* _WORK ORDER_:
Can you write the next part of the memoir below about serving as chaplain at the Enid State School, picking up after its final sentence?

* _READING TEXT_:
——————
From 1976-81 I served as the Senior Chaplain of the Enid State School. It was a time in our history when most folk with developmental disabilities where kept away from living in our communities, and for lack of a better word, they were institutionalized. It is easy from our current perch to caste judgement on this reality but the facts were that we, as a society, were just doing the best we could. I remember very fondly the time that I served with these remarkable folk.
In 1976 I went to Dr. Fred Craddock, Dean of Phillips Graduate Seminary, to tell him that I had accepted this position. I was basically ‘hemming and hawing’ about my ambivalence in taking my shiny new graduate education and serving in a context where actions speak louder than words. In a manner that only Fred could produce he said, “Mark, you need to go out there and make the Gospel real. If you can make it real there you can make it real anywhere”. In my five years there I did my best to make grace tangible.
It was 1979 and I had been able to hire five student chaplains who were attending Phillips Graduate Seminary. They were an amazing team. Each one of them were assigned one of the five units at ESS. The units were each focusing on a different segment of the over 1000 residents who lived there. Unit 1 was comprised of folks who lived their lives in hospital beds and wheelchairs. Unit 2 were ‘ambulatory non-verbal’ folk. Even as I write this I feel the pain of the crude and dehumanizing way these people were treated. My chaplain who was assigned to Unit 2 was a young woman named Lynn. She asked for an appointment with me. She sat in my office and looked me straight in the eye as she said “Mark, you are a very great boss and you are empowering us to do very special things. But, I feel like you give your personal time to the ‘high-functioning’ residents. I need your support and presence at Unit 2. Damn, she nailed me. I said, “You are right. Let’s figure out how I can be more helpful”. We cooked up a youth group from Canna Cottage.
Our first outing was to take the 12 of them fishing at a pond which was on the huge property that made up ESS. It was before the day of phone cameras, but the pictures I have in my heart still live. It was chaos, fishing line and tackle in the trees, residents in the mud and yes, a few really nice
bass and perch. This outing became a regular event and they became known as the CANNA FISHING CLUB. Every week we took them on various outings and we truly became a community. Yes, they exhibited all sorts of quirky behaviors and when we showed up in the Enid community folks would try not to stare or would even evacuate. As for me, they became a part of my life.
——————
* _PROVIDED MATERIAL_:
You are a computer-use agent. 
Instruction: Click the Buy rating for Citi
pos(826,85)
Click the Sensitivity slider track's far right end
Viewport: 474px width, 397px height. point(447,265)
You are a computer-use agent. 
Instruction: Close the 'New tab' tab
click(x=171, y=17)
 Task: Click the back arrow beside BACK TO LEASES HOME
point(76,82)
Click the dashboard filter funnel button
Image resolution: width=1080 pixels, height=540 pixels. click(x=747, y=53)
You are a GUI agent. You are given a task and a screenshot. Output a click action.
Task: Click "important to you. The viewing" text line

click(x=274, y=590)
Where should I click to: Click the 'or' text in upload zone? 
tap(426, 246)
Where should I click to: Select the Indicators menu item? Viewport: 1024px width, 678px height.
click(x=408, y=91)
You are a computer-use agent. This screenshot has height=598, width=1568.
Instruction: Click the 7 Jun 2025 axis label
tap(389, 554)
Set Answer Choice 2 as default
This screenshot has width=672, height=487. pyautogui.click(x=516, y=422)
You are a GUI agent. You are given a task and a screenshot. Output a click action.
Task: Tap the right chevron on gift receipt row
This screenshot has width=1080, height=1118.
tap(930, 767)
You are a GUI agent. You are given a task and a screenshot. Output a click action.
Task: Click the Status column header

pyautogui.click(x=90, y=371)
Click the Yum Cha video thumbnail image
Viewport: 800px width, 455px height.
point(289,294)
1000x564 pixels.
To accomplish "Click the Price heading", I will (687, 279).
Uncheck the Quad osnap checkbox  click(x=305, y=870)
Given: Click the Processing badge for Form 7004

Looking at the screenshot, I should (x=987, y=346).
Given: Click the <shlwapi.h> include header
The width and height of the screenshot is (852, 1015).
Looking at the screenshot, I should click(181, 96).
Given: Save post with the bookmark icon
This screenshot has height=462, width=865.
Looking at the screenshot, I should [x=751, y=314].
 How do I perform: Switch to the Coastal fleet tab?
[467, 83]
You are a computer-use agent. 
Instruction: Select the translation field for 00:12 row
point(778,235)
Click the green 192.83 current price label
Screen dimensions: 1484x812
——————
* _ANSWER_:
In November of 1979 I was facing my first Thanksgiving alone. Recently divorced, my two kids were going with their mom and her family out of state. Lynn had shared with me that not one of the Canna Fishing Club were going home for Thanksgiving. On an impulse I said “Will you help me put on a turkey dinner at my house for them”? “You’re on”! So we decided to have a Norman Rockwell setting in my little ‘single dad’ gingerbread house. We borrowed two tables and 14 chairs from ESS. We used real china and serving dishes. We even had place cards for folks who could not read. I cooked a 24-lb turkey and Lynn made three pies. Game on.
The ESS bus pulled up at my home and they came out in single file. They guys were wearing coats and ties and every gal was in a dress. There were some giggles and looks of bewilderment, but smiles were everywhere. We all got around the table, which took up both my living room and dining space. There were a few familiar shrieks, and hand clapping. Then Lynn and I brought out the food. Mind that I had never once eaten with these folk. I admit I was prepared for hands grabbing dressing or mashed potatoes… I could not have been more mistaken. We joined hands and Lynn prayed (she was their chaplain). She was also a brilliant theologian. I can’t remember a word but my heart was filled with gratitude on the very first holiday I experienced without my kids present. I cried… and Eddie a young man who had never spoken a word in his life patted me on the shoulder. The heart is not measured by an IQ test.
May your table have space for those the world might write off. Happy Thanksgiving,🍁 🦃 🍽 day.
Onward and Upward, Mark
PS. “Dr. Craddock I am not sure if I made the Gospel real, but those folk sure made the Gospel real for me”.